Nobody Lives Forever
                                                             

Director: Jean Negulesco
Year: 1946
Rating: 6.0

This film is populated by the riff-raff, hustlers and down and out grifters that scriptwriter W.R. Burnett was familiar with from his time as the night clerk in a low-rent Chicago Runyonesque hotel. These were the people he knew and wrote about in a number of novels and then scripts. One of his first books that went big and then was made into a film was Little Caesar. Characters headed for a bad ending. High Sierra and This Gun for Hire were a couple other of his film scripts that fit this theme. Nearly everyone in this film is out for a crooked dollar. A morally murky world where people are divided into two groups - suckers and those who can spot them. Nick belongs to the second group. As played by John Garfield he is smooth, confident and charming. A perfect conman. He makes it all look so easy and the dialogue from Burnett is so natural that his pitch seems irresistible. I would have handed my savings over to him.

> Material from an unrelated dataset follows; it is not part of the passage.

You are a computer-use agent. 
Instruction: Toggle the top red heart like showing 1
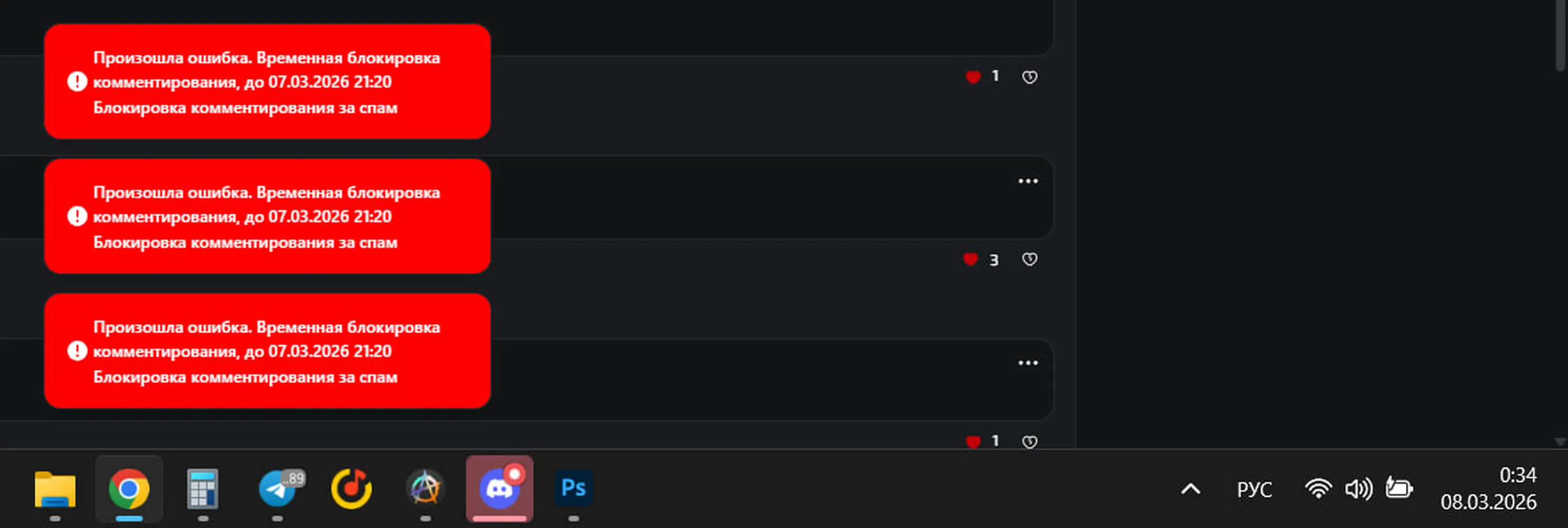973,77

Nick is just out of the army after spending a few months in the hospital. His buddy and hanger-on Al (George Tobias) is waiting for him and ready to get back in the game of swindling people. But first Nick wants to see his old girlfriend Toni (Faye Emerson) who he left his dough with. She sings at a nightclub, a swank slender angled Lizabeth Scott type blonde, with poison running through her veins instead of blood. Cold like meat in a deep freeze.  She has moved on from Nick after spending his money. This is a woman that you would never want to have behind you. He gets his money from her sponsor and decides that NYC is no longer his town. Go west. To Los Angeles but you know Toni is the bad penny in the jar and it won't be the last we see of her. She must be able to smell money from across the continent.




In Los Angeles he looks up his old friend and mentor Pops (Walter Brennan) who has a mark for him. A widow with two million in the bank with his name on it. Pops was put on to her by Doc (George Coulouris) and they all want their bite out of the proceeds. Coulouris was one of the great character actors of his time - hardly noticeable because he is so legit as his character. He had been part of the Orson Welles Mercury Theater group. I just came across him in the much later The Blood from the Mummy's Tomb in a terrific performance as the guy in the mental institution. Here he is a desperate conman past his prime and resenting every minute of it. It is a young man's game. At least where women are involved. But Nick breaks the golden rule of the conman. He falls for his mark (Geraldine Fitzgerald) and his playmates are not happy. A great little ending on a foggy pier that director Jean Negulesco drags every bit of suspense out of.